Instructions for the task. In the material below, the lines from the one containing "Click the blue 原料 legend square" through the one containing "Given: Select 用户 under the 管理 sidebar section" are to be given again exactly, ends included, and no others.

Source data.

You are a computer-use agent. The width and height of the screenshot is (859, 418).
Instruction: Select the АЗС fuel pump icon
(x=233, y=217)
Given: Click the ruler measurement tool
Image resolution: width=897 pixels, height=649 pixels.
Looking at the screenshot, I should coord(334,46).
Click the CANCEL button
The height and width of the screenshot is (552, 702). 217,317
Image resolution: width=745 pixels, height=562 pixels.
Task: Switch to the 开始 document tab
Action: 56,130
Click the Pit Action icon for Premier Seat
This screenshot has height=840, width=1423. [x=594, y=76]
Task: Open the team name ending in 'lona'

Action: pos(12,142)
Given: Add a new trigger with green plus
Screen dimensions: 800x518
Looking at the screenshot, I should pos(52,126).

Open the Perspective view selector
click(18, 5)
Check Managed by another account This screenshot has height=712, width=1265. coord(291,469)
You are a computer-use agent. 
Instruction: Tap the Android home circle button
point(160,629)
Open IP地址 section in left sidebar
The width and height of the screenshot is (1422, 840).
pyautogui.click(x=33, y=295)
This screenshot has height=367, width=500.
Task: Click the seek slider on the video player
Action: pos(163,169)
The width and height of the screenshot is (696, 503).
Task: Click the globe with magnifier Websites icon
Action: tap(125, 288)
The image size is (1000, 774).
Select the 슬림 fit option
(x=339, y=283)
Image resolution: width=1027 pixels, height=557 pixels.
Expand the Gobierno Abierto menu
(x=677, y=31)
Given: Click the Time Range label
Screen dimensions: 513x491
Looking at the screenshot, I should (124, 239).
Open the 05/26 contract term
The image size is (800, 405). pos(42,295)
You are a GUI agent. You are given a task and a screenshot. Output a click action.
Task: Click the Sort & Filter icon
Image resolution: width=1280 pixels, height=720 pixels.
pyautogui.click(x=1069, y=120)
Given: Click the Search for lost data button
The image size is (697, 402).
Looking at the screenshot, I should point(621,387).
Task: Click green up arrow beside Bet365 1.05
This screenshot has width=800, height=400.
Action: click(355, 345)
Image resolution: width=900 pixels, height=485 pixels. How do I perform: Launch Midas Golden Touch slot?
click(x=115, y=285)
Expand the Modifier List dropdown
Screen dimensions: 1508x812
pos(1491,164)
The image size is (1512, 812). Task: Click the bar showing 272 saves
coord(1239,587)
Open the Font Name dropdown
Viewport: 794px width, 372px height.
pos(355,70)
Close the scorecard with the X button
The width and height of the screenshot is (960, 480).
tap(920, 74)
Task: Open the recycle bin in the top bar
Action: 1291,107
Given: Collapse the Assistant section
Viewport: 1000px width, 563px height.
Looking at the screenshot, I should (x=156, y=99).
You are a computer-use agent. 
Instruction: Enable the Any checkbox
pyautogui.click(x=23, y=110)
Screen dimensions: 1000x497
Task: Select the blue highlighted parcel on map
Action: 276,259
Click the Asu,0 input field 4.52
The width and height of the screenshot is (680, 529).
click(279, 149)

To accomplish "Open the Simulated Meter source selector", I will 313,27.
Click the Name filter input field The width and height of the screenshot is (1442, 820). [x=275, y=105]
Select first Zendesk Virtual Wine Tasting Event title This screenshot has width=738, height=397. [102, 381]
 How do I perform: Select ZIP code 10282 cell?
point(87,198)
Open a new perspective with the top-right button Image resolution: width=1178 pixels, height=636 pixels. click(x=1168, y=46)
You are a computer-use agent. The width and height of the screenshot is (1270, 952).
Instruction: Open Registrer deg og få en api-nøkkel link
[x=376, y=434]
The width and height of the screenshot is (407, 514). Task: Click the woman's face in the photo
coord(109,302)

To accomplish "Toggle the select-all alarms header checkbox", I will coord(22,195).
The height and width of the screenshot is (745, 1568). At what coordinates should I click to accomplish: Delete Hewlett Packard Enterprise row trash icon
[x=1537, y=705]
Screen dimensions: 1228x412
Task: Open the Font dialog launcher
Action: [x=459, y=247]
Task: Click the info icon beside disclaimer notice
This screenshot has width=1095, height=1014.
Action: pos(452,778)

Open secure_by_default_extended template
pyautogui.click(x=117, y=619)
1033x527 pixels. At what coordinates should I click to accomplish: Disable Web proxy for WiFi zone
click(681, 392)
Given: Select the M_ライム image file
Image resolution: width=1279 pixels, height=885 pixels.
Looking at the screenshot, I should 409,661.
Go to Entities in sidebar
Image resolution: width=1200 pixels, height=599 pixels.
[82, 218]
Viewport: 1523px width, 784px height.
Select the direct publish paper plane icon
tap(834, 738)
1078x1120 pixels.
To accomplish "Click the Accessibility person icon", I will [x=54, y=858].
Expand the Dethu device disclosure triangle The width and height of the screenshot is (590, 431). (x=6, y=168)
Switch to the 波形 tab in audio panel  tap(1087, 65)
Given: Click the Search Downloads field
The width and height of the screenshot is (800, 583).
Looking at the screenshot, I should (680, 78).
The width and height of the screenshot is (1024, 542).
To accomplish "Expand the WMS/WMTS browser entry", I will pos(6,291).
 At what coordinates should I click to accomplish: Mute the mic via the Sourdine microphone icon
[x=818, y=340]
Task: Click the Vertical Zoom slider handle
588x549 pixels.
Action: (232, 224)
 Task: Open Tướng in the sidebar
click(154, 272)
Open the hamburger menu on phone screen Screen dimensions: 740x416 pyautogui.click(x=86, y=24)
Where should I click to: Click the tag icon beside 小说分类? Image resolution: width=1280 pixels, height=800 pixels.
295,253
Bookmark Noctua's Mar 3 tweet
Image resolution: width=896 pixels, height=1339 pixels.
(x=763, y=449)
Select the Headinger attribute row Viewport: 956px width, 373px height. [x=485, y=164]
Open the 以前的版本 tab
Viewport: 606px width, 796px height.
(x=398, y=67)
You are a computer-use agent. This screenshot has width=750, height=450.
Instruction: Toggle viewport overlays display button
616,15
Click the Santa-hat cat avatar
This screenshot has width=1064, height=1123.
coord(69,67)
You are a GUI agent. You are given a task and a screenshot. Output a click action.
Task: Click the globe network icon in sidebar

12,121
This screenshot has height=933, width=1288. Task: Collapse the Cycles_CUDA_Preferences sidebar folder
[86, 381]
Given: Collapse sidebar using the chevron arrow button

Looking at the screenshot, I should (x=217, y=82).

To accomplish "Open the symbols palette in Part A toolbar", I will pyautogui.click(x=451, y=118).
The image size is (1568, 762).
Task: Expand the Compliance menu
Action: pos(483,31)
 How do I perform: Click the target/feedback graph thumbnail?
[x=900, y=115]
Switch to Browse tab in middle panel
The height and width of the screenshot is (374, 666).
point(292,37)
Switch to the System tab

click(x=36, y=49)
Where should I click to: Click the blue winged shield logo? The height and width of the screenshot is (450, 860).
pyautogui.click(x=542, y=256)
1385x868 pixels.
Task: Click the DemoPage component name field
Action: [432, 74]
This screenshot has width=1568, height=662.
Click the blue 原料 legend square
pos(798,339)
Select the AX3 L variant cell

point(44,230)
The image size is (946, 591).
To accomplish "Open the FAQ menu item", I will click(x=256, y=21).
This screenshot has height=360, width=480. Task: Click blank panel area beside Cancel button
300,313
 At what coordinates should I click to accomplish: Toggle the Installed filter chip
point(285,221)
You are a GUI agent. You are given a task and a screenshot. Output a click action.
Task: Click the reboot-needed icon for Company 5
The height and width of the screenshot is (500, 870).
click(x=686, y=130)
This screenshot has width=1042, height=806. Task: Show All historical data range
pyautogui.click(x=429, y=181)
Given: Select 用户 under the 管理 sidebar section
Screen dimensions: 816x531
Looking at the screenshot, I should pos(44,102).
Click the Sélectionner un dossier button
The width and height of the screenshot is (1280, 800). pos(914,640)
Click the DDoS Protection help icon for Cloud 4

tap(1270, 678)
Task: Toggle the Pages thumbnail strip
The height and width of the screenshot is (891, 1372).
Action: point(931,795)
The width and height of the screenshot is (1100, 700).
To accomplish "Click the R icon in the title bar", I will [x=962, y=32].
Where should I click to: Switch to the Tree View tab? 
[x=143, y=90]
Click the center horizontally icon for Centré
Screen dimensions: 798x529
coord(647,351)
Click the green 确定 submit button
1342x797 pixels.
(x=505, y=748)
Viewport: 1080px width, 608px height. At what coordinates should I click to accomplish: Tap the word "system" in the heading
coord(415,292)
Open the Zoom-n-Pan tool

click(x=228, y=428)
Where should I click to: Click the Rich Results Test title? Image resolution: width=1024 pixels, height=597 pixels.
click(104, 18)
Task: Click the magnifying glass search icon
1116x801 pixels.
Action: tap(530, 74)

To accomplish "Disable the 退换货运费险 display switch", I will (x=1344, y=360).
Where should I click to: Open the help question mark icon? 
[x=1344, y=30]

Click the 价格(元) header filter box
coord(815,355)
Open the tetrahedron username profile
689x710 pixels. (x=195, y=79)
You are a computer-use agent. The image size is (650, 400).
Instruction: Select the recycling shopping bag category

Task response.
Click the blue 原料 legend square
pos(798,339)
Select the AX3 L variant cell

point(44,230)
The image size is (946, 591).
To accomplish "Open the FAQ menu item", I will click(x=256, y=21).
This screenshot has height=360, width=480. Task: Click blank panel area beside Cancel button
300,313
 At what coordinates should I click to accomplish: Toggle the Installed filter chip
point(285,221)
You are a GUI agent. You are given a task and a screenshot. Output a click action.
Task: Click the reboot-needed icon for Company 5
The height and width of the screenshot is (500, 870).
click(x=686, y=130)
This screenshot has width=1042, height=806. Task: Show All historical data range
pyautogui.click(x=429, y=181)
Given: Select 用户 under the 管理 sidebar section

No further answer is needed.